## [AIM]
Please reproduce the records verbatim from the line containing "The image size is (276, 357)." through the end of the records, both ends included, and omit the pictures.

* START INPUT *

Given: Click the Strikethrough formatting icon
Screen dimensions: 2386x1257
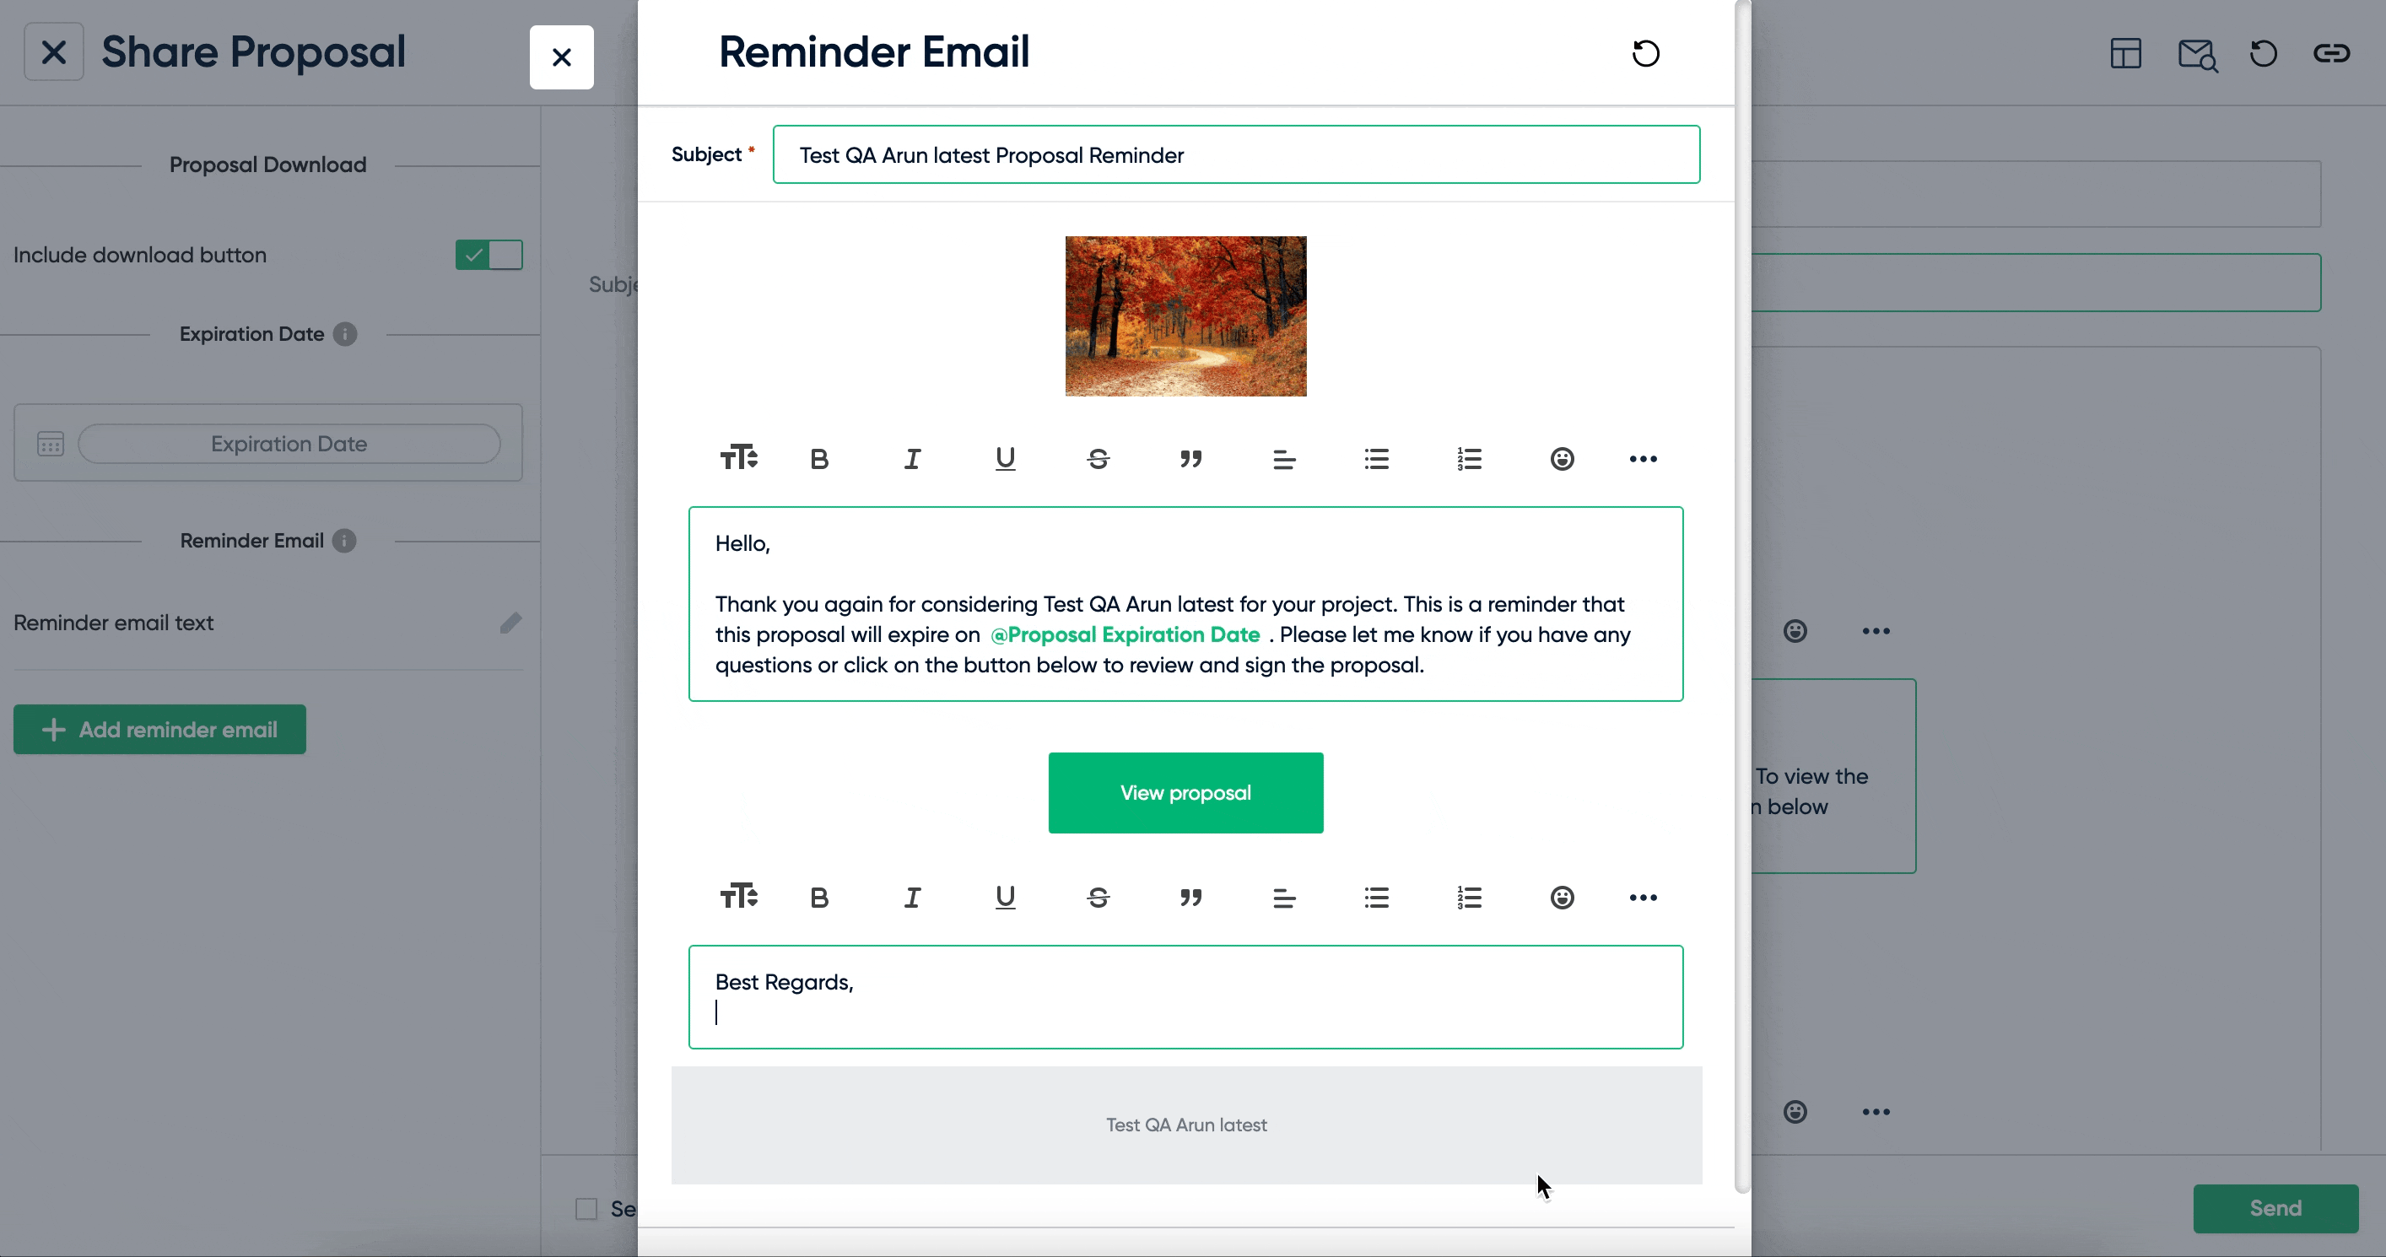Looking at the screenshot, I should point(1099,458).
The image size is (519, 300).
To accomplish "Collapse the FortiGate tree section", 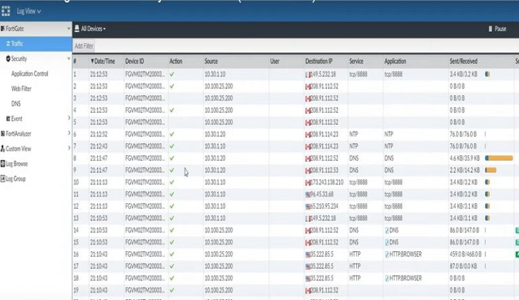I will (x=68, y=29).
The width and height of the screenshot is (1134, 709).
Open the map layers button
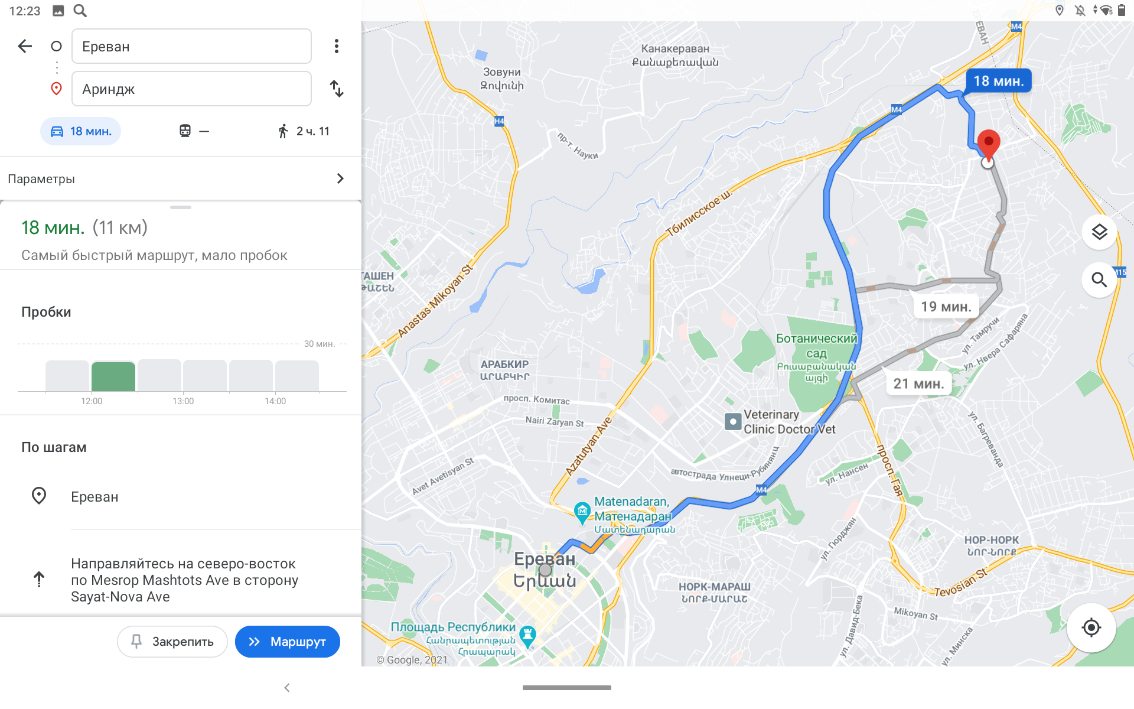(x=1099, y=232)
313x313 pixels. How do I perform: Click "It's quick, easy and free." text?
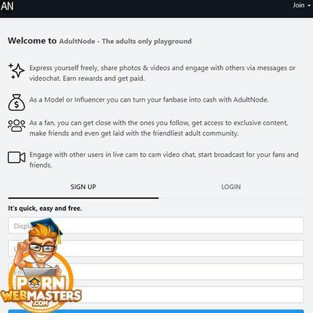[45, 208]
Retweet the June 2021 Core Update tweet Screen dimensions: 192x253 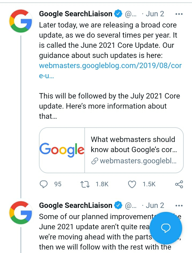(x=85, y=184)
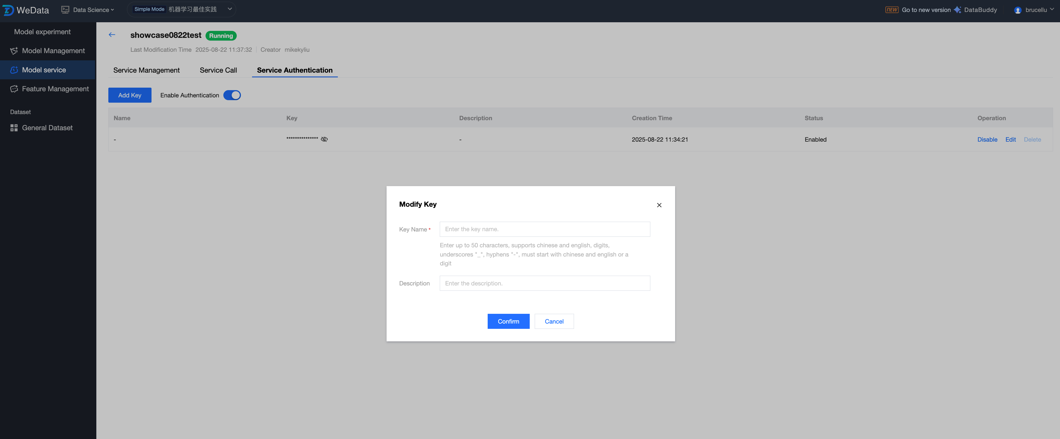Image resolution: width=1060 pixels, height=439 pixels.
Task: Toggle the Enable Authentication switch
Action: 232,95

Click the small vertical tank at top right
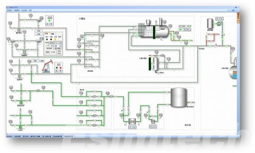[x=210, y=24]
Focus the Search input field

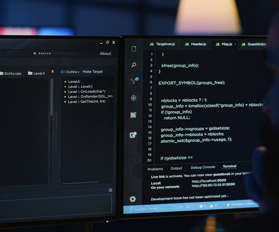55,53
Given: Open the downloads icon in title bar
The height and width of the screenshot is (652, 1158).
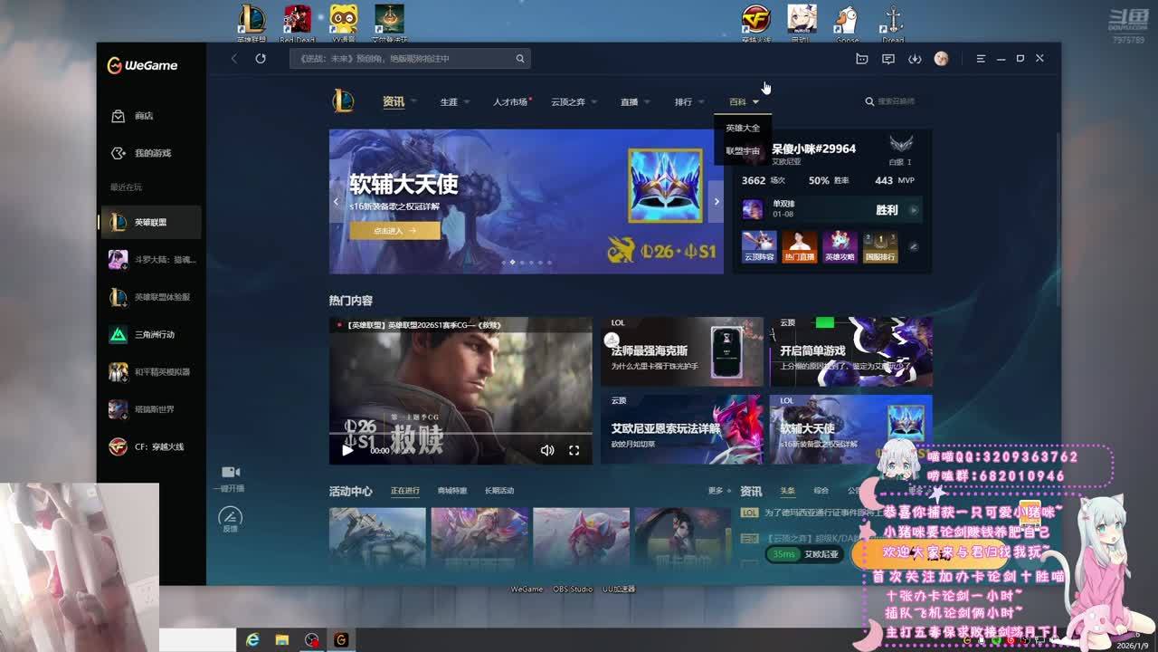Looking at the screenshot, I should click(x=915, y=59).
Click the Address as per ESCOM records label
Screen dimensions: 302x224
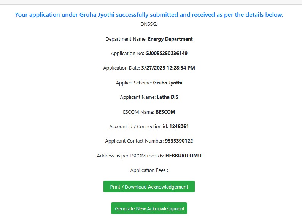130,156
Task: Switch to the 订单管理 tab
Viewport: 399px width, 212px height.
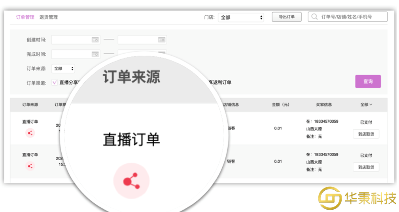Action: point(25,17)
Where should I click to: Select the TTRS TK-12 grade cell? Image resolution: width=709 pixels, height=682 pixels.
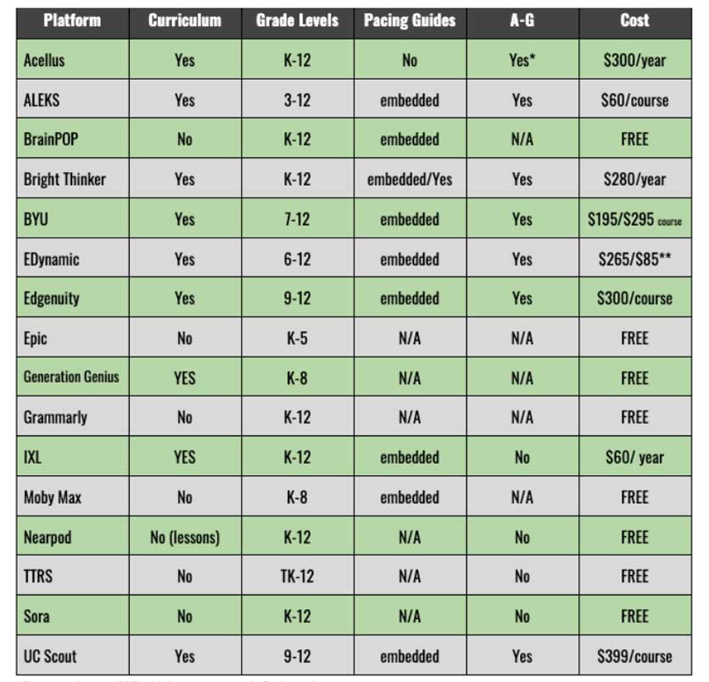click(297, 577)
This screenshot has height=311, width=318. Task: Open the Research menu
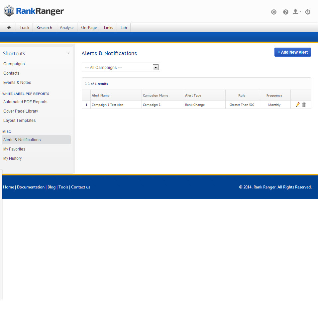(x=44, y=28)
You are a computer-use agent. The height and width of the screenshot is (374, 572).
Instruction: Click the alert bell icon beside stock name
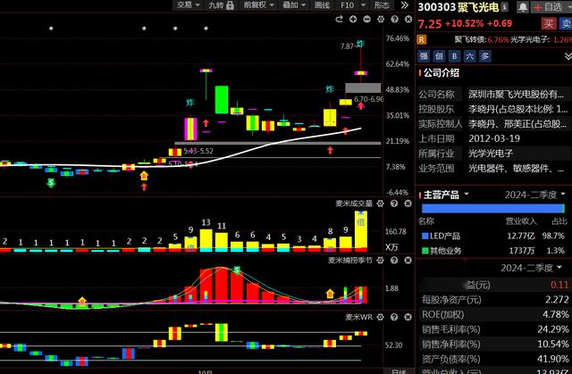click(523, 6)
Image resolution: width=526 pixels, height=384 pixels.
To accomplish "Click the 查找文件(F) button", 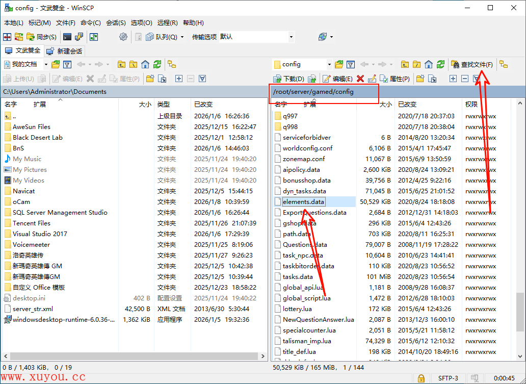I will pos(472,64).
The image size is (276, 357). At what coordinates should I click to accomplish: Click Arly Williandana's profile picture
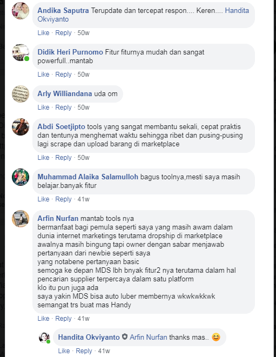21,94
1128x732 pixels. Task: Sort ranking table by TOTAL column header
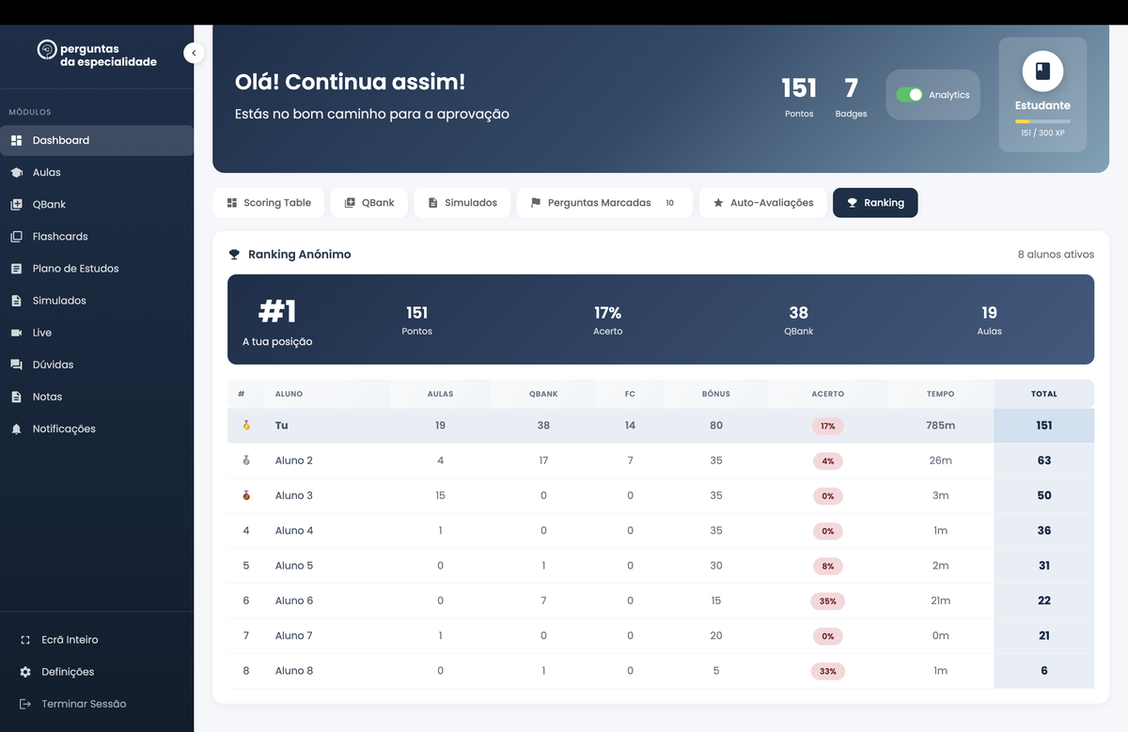coord(1043,395)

* END INPUT *

## [TASK ANSWER]
The image size is (276, 357). At what coordinates should I click to accomplish: Click Arly Williandana's profile picture
21,94
1128x732 pixels. Task: Sort ranking table by TOTAL column header
coord(1043,395)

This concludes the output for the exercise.